Chinese ‘Flowers’ Wilt in U.S. Theatrical Release


by Robert Cain for China Film Biz

January 25, 2012

If the message hadn’t fully gotten through yet, last weekend’s box office results confirmed it: China has no idea how to make movies that Americans—or the world—will pay to see.

The latest Chinese film to crash on the rocks of U.S. shores is The Flowers of War, the mainland Chinese blockbuster that opened on 30 North American screens this past Friday. The film seemed tailor-made to captivate global audiences, and with its $90 million price tag, it needed to. But despite its international star (Christian Bale), its world-renowned director (Zhang Yimou), a major U.S. producer (David Linde) who had massive prior success with Crouching Tiger Hidden Dragon, and a veteran distributor (Chris Ball), Flowers drooped on arrival with a paltry $48,448 and a per screen average of just $1,615.

Flowers continues a 5 year long string of international misfires from China. Chinese releases in the U.S. have rarely grossed more than $500,000. Even those that earn $50 million or $100 million in their home country typically fail to travel.

It’s not that Chinese films never work in the U.S. and internationally, but successes are extremely rare. The last real hit to emerge from the PRC was Jet Li’s Fearless, which sold $43 million worth of tickets in the U.S. back in 2006.  Hero (also starring Jet Li) grossed $53 million in 2004, and House of Flying Daggers took in $11 million that same year. The highest grossing Chinese language film of all time, Crouching Tiger, Hidden Dragon, was in fact not a Chinese film at all: its producers were from America and Hong Kong, its director a Taiwanese-American.

DIRECTIVE - Revise the box office article from "by Robert Cain" to "of just $1,615.", inclusive, replacing "paltry" with "meager".

DATA EXTRACT -

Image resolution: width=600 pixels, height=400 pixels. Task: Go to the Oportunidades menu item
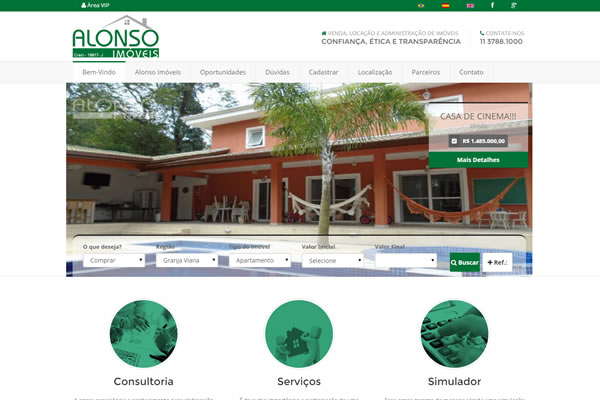(222, 72)
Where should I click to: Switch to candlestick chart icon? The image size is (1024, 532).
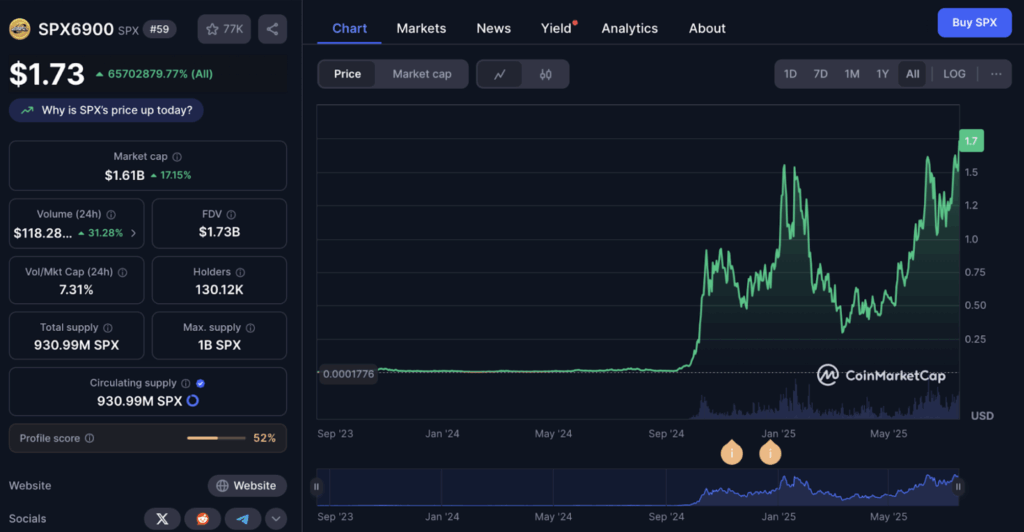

FULL RESPONSE -
by Robert Cain for China Film Biz

January 25, 2012

If the message hadn’t fully gotten through yet, last weekend’s box office results confirmed it: China has no idea how to make movies that Americans—or the world—will pay to see.

The latest Chinese film to crash on the rocks of U.S. shores is The Flowers of War, the mainland Chinese blockbuster that opened on 30 North American screens this past Friday. The film seemed tailor-made to captivate global audiences, and with its $90 million price tag, it needed to. But despite its international star (Christian Bale), its world-renowned director (Zhang Yimou), a major U.S. producer (David Linde) who had massive prior success with Crouching Tiger Hidden Dragon, and a veteran distributor (Chris Ball), Flowers drooped on arrival with a meager $48,448 and a per screen average of just $1,615.